Please make sure to read what considerations that developer had before undertaking that effort using an LLM: https://github.com/Aquantia/aqtion-freebsd/issues/32#issuecomment-3997341698
Specifically, they (the human) were kept in the loop for the entire process, which included referencing the working Linux driver to do a clean-room reimplementation. This already means they have some experience with software engineering to spot any issues in the specifications that the LLM might generate.
Also, Aquantia (before the merger) already had a published FreeBSD driver but it hasn’t been updated. So this port wouldn’t have to start from zero, but would be a matter of addition support for new NICs that have been released since, but Aquatia hadn’t updated the driver.
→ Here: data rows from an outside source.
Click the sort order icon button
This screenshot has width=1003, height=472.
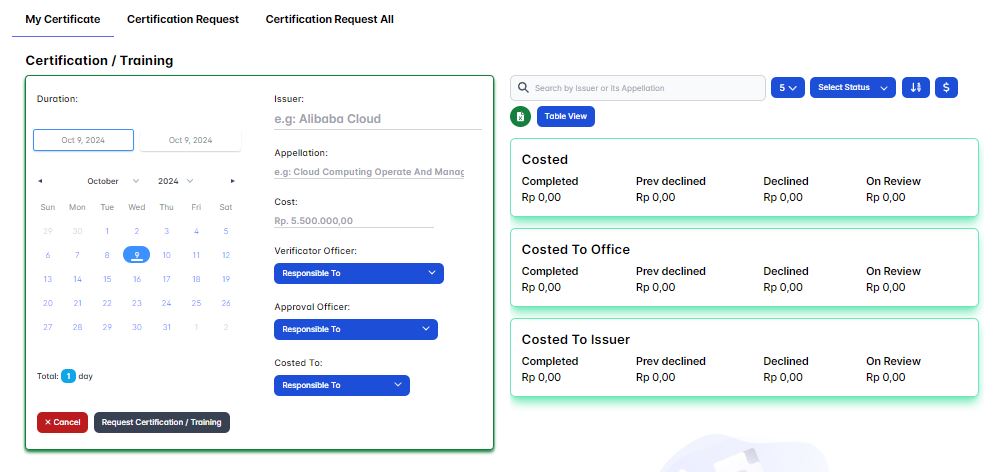pyautogui.click(x=915, y=88)
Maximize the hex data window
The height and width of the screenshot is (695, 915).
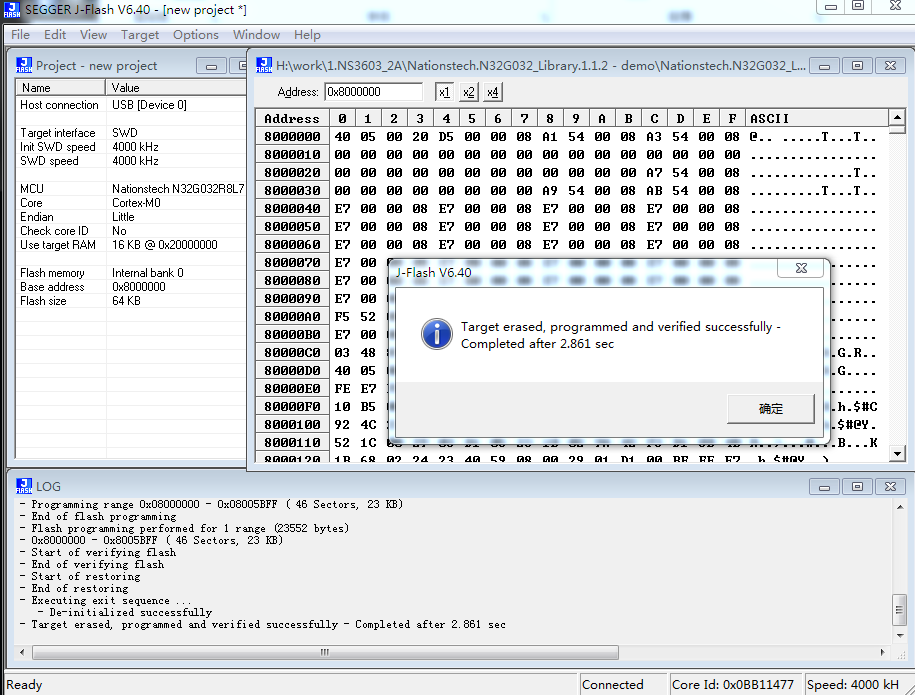[x=857, y=65]
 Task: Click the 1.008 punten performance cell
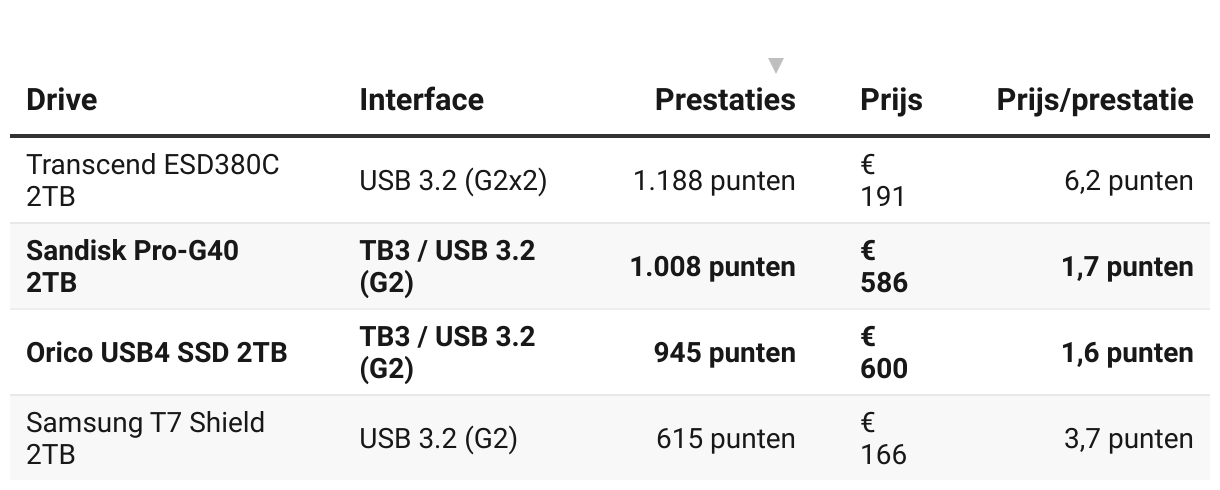[713, 267]
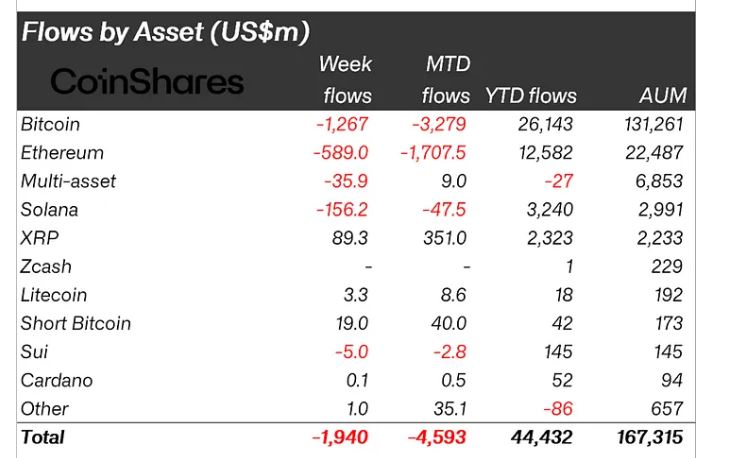729x458 pixels.
Task: Select the Bitcoin row label
Action: tap(50, 124)
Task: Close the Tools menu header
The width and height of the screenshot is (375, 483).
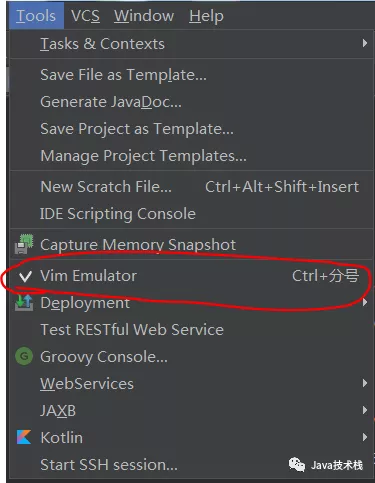Action: tap(36, 16)
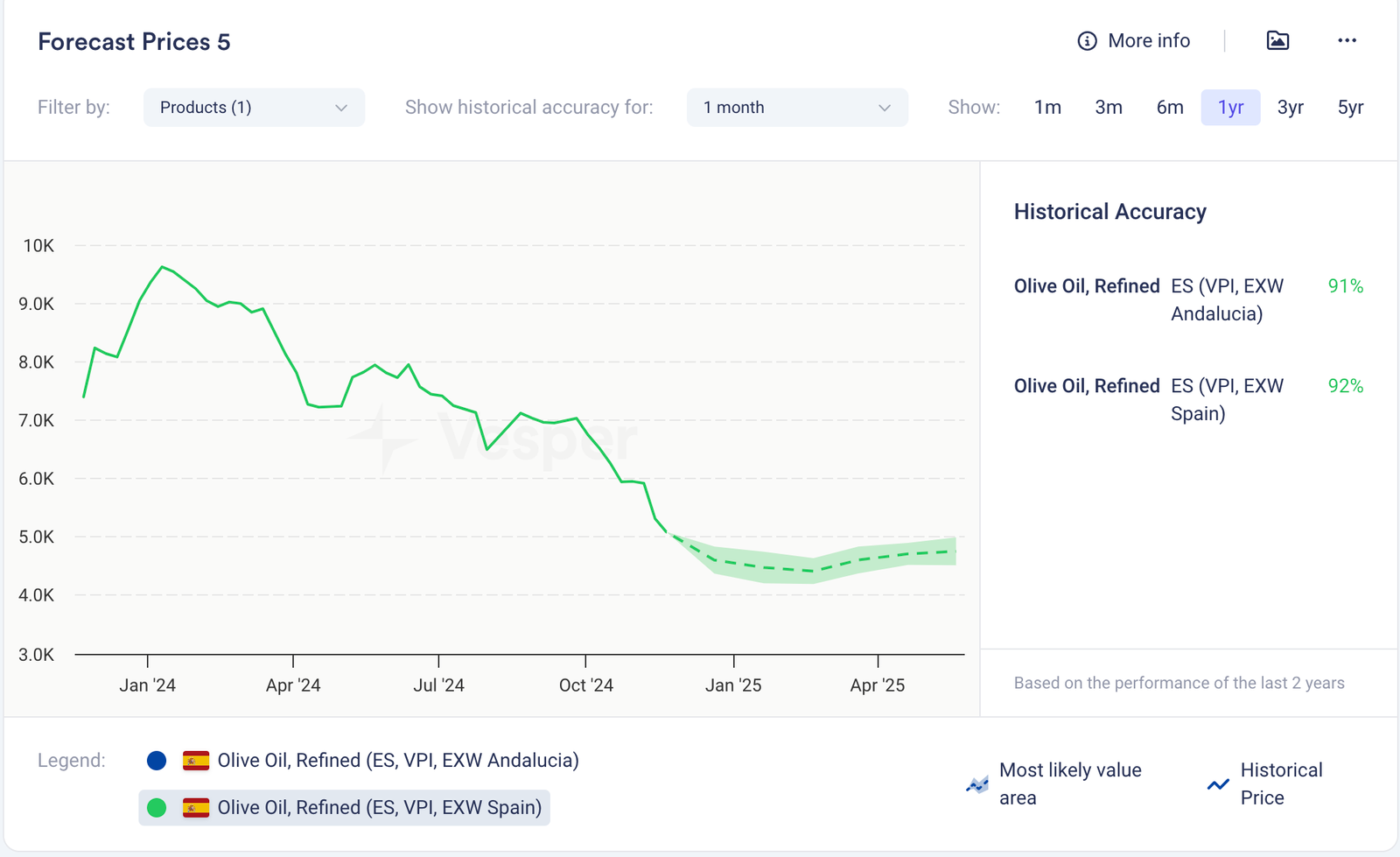Image resolution: width=1400 pixels, height=857 pixels.
Task: Switch chart range to 5yr
Action: click(x=1350, y=108)
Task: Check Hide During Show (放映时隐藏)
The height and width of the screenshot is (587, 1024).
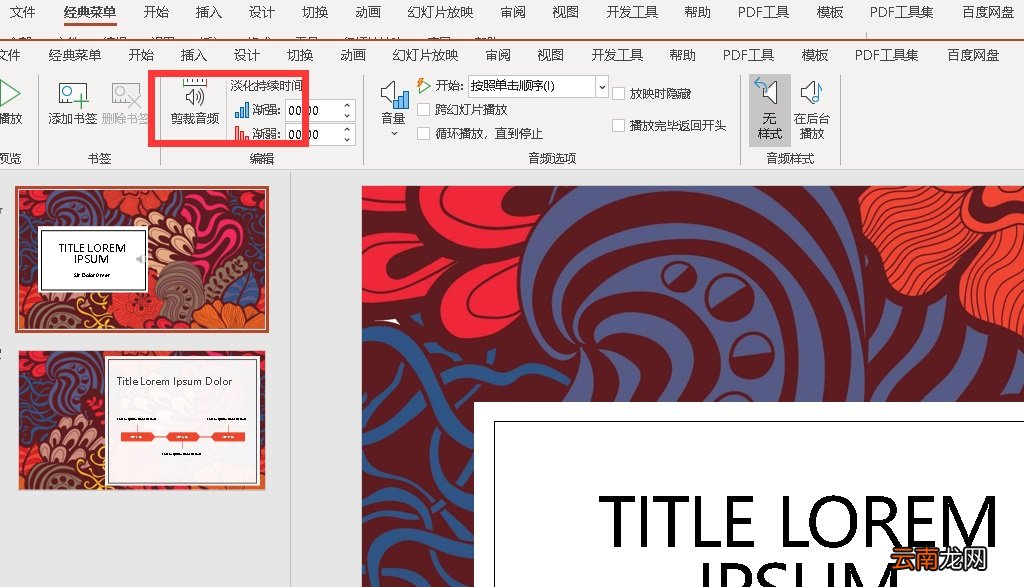Action: [619, 93]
This is very much not an example of an Ethernet NIC driver being “vibe coded” from scratch, but a seasoned engineer porting Linux support over to FreeBSD, a kernel that already has a lot of support for easily adding new drivers in a fairly safe manner, and then undertaking a test plan to make sure the changes wouldn’t be abject slop. That’s someone using their tools with reasonable care. In the industry, this is called engineering.
Admiration for what people can do with the right tools must always be put into the right context. Even with the finest tools, it’s likely that neither you nor I could build a cathedral.
I used a very similar method in a similar situation to albb0920. They describe it as vibe coding too.
The exact chip that handles everything is undocumented, but similar ones in the same series have datasheets. A maintained version of the linux driver handily collated all of the available datasheets and configurations used by different motherboards. Between that and my microcontroller/hardware experience, that side of things wasn’t too bad.
What I didn’t know anything about was writing an Illumos driver. I used the chatbot with a free claude account, compiling and running the code manually myself. I was impressed that it was able to build out the boilerplate and get something going at all. Course it took a few tried to get something that compiled and worked somewhat correctly. At some points I needed to look through the generated code and point out exactly what what wrong, but at least it would address it.
Code running in the context of the kernel is definitely not something I would have autonomously executing by a LLM. The end result is absolutely not something I would want put into the official Illumos source.